The John Insall Award: No Functional Advantage of a Mobile Bearing Posterior Stabilized TKA

Mahoney, Ormonde, M., MD1, 2, a; Kinsey, Tracy, L., MSPH1, 3; D’Errico, Theresa, J., MSHS4; Shen, Jianhua, MS4

Background Mobile bearing (MB) total knee design has been advocated as a means to enhance the functional characteristics and decrease the wear rates of condylar total knee arthroplasty (TKA). However, it is unclear if these designs achieve these goals.


Questions/purposes We asked whether function of patients or survivorship would be greater or complications would be lesser in groups of patients with MB compared with fixed bearing (FB) TKA. We also sought to describe retrieval findings.


Methods We randomized 507 primary TKAs in 416 eligible patients to receive MB (n = 252) or FB (n = 255) devices from November 2001 to August 2007 (Investigational Device Exemption G000180, registration number NCT00946075). Patients were blinded to treatment allocation. WOMAC Index, SF-12 Health Survey, knee range of motion, and Knee Society scores were collected and compared preoperatively and at 6, 12, and 24 months postoperatively. We recorded device failures and complications until October 2009. Kaplan-Meier survivorship was compared using the log rank test.
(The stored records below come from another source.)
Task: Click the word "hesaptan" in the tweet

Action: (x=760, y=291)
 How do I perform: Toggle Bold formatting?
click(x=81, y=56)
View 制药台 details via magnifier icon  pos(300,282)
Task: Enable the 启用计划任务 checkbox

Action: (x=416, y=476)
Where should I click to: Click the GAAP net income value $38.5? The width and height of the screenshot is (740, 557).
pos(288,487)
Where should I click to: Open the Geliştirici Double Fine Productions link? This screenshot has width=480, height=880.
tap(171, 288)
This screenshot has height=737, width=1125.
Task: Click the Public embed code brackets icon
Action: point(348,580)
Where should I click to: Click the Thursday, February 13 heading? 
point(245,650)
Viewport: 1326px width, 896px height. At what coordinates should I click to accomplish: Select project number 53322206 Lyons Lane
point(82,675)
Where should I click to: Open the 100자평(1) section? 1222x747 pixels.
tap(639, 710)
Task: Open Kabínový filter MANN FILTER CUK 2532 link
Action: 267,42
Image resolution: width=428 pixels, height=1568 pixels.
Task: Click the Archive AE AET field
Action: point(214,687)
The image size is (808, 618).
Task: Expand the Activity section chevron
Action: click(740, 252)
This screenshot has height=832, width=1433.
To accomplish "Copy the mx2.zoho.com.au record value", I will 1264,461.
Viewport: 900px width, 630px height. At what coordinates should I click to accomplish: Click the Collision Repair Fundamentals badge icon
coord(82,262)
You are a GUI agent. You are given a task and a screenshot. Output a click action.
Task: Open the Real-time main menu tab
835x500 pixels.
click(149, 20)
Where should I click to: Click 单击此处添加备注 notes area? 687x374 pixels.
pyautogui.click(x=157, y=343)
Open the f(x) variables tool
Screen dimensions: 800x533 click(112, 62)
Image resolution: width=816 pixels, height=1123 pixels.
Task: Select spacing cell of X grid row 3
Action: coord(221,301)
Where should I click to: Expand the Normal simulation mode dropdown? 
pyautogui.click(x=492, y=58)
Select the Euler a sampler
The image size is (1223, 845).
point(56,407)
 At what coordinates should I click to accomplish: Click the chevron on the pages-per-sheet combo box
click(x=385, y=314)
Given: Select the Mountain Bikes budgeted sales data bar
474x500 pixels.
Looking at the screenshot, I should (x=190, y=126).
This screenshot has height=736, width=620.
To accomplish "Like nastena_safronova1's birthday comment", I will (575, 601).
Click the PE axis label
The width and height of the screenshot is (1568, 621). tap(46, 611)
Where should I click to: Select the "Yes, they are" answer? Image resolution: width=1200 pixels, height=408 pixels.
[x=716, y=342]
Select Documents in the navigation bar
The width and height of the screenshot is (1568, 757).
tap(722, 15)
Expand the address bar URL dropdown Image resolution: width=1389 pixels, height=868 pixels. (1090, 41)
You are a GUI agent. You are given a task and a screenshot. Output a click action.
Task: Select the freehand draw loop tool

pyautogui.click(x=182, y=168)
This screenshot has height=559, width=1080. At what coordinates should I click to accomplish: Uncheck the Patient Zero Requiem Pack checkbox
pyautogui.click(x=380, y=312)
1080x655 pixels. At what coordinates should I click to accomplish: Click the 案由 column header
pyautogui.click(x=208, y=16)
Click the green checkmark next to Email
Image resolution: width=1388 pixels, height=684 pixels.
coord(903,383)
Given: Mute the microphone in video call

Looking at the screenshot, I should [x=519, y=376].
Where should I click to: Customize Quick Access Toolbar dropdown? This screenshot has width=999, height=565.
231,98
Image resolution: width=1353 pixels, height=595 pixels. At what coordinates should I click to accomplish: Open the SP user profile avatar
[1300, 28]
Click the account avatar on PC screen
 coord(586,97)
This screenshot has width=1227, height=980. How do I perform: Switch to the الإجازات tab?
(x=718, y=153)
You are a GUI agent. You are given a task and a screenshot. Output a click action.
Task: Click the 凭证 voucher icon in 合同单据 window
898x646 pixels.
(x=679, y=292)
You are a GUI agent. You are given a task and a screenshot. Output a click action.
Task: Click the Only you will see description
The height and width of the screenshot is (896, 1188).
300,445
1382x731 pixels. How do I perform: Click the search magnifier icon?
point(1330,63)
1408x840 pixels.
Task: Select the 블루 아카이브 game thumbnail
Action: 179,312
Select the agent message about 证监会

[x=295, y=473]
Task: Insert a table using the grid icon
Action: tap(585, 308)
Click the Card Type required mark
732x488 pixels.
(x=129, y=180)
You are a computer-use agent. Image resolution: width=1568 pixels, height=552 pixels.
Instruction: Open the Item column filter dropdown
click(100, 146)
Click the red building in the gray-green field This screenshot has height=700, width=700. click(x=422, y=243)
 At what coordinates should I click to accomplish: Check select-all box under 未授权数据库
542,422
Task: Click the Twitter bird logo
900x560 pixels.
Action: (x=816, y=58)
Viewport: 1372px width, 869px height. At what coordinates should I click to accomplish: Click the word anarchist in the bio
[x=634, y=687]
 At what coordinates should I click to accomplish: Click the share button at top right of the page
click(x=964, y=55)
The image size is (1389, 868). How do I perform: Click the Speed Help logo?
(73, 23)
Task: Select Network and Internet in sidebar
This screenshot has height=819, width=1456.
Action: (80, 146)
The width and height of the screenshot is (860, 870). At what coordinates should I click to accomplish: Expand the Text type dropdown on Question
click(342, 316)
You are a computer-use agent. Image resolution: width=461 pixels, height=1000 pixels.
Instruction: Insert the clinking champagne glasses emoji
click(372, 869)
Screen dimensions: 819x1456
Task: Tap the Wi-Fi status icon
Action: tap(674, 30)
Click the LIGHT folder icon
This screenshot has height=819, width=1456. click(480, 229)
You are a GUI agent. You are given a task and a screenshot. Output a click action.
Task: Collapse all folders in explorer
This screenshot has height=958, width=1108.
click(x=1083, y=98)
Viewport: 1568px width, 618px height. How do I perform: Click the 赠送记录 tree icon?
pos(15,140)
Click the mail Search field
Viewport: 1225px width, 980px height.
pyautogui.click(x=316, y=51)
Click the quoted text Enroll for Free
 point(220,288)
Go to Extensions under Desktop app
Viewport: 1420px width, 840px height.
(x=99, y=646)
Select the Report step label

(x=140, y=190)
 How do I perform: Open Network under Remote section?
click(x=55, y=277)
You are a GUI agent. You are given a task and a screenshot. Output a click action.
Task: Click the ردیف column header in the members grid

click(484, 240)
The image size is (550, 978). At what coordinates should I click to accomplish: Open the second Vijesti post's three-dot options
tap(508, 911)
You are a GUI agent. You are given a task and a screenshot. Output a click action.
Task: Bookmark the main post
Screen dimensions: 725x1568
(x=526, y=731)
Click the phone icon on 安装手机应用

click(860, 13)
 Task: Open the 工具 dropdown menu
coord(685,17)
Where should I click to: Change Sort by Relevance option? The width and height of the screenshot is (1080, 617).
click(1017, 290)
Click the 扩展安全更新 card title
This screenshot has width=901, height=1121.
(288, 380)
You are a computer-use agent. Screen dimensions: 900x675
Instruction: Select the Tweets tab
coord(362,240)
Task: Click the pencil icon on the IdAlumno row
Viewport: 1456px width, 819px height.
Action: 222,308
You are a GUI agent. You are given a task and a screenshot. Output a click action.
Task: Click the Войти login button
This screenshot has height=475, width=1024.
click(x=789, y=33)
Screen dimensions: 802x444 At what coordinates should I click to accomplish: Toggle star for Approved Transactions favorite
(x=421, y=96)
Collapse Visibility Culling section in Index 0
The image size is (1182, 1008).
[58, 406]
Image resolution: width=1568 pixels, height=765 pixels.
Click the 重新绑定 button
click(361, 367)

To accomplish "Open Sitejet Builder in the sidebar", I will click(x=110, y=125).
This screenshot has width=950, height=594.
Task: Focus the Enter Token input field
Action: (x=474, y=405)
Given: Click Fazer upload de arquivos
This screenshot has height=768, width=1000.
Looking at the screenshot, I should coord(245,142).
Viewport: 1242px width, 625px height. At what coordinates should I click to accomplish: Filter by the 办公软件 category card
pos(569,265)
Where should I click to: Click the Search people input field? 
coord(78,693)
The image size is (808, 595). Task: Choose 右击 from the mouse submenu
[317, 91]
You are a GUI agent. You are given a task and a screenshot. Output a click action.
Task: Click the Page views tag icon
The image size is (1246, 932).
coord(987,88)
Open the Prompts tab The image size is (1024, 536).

Twelve retrieved MB devices underwent pathologic analysis. The minimum postoperative time was 2.2 years (mean, 5.9 years; range, 2.2-7.9 years).


Results We found no differences in mean clinical assessment scores or mean score changes from baseline at any postoperative interval through 2 postoperative years. Nineteen of the 252 MB and 13 of the 255 FB knees had undergone revision of any component. Estimated survival at 6 postoperative years was similar for the two devices: 90.1% (95% confidence interval [CI], 84.1-93.9) for MB and 94.2% (95% CI, 90.1-96.6) for FB. Two MB and no FB tibial components were revised for loosening. There was one case of MB insert dislocation. Retrieved MB devices demonstrated no unexpected wear or mechanical device failures.


Conclusion We found no evidence of functional advantage of the MB design. Survivorship was similar, although the study is limited by short duration of followup.


Level of Evidence Level I, therapeutic study. See Guidelines for Authors for a complete description of levels of evidence.